## AIM OF THE TASK
Exact copy, no pictures: return all the data below as written.

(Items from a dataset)
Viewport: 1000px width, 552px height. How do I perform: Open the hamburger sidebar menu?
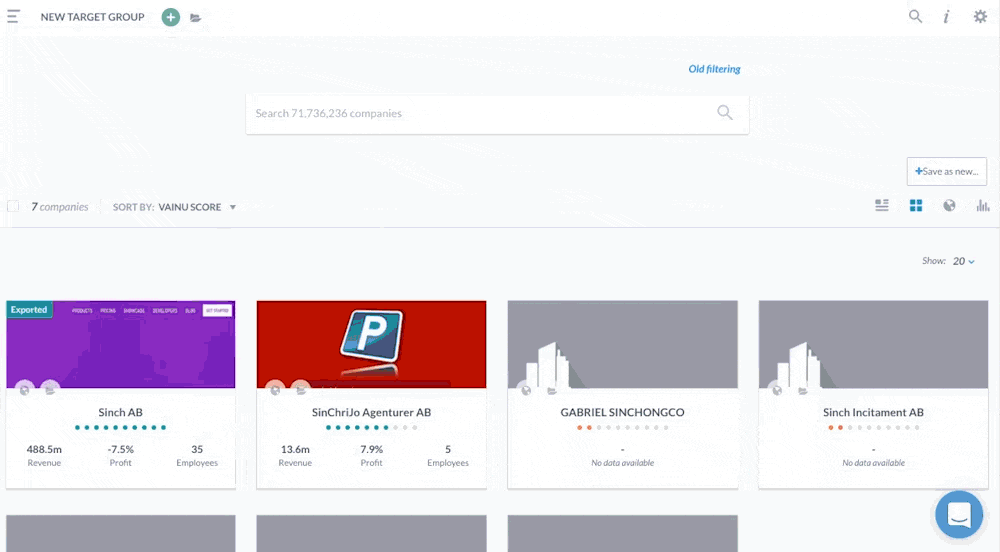[x=13, y=17]
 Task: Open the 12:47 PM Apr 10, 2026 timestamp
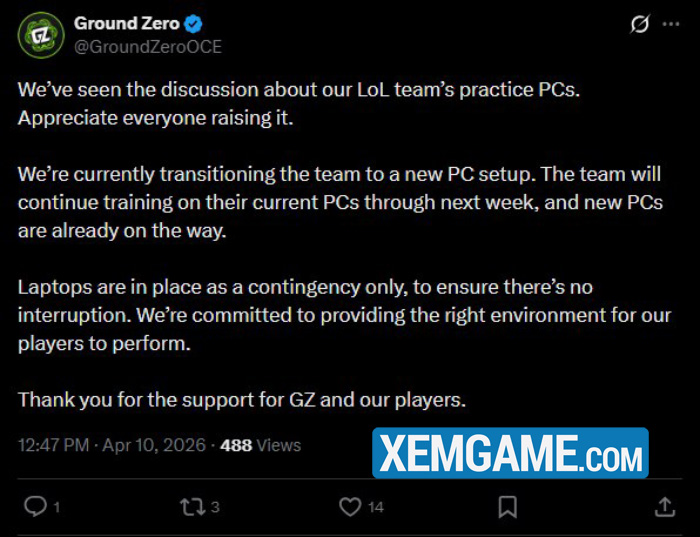pos(112,445)
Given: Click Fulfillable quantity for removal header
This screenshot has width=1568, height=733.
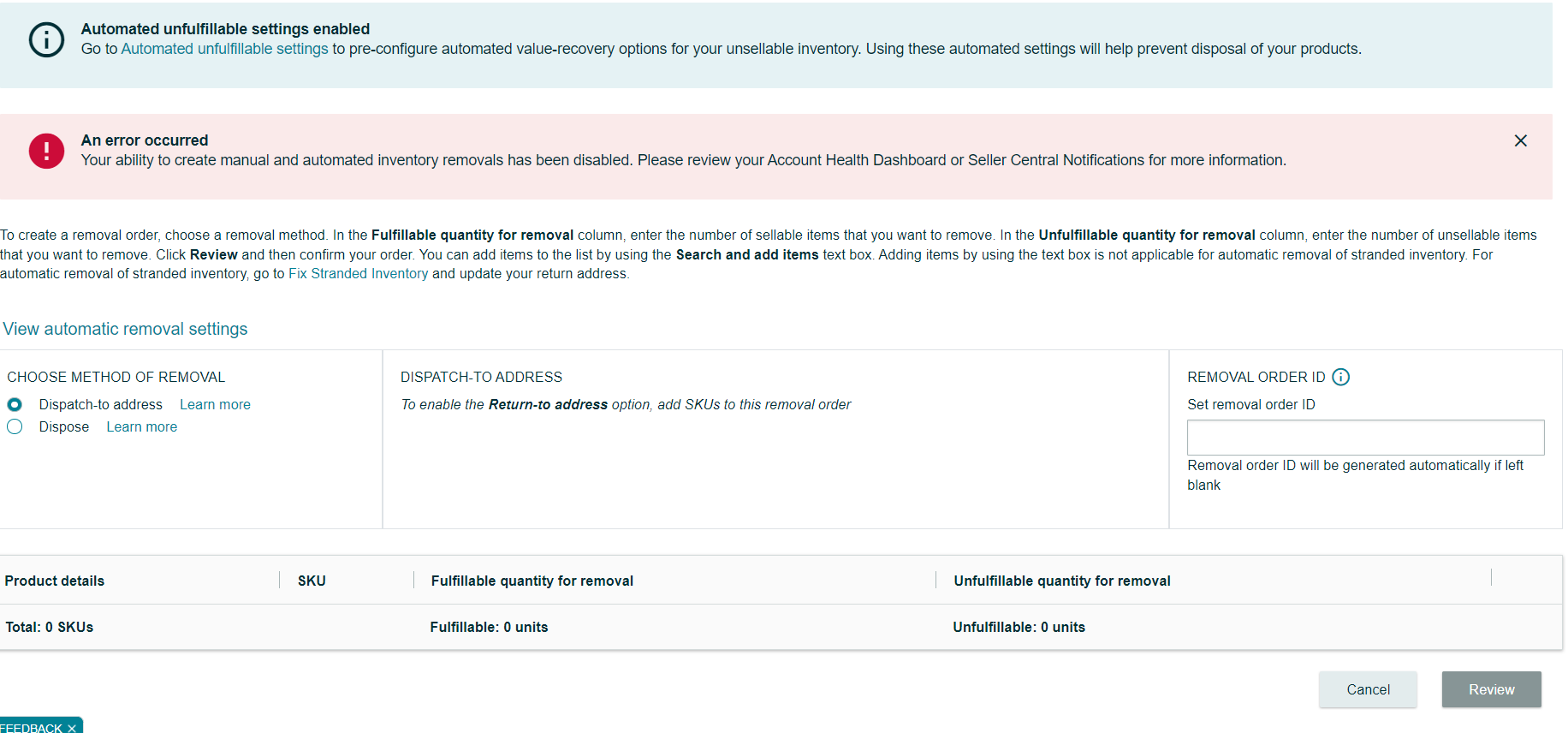Looking at the screenshot, I should (532, 581).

## ANSWER TO THIS TASK
Viewport: 1000px width, 552px height. How do I perform: Open the hamburger sidebar menu?
[x=13, y=17]
 Task: Open the 12:47 PM Apr 10, 2026 timestamp
pos(112,445)
Given: Click Fulfillable quantity for removal header
This screenshot has width=1568, height=733.
Looking at the screenshot, I should (532, 581).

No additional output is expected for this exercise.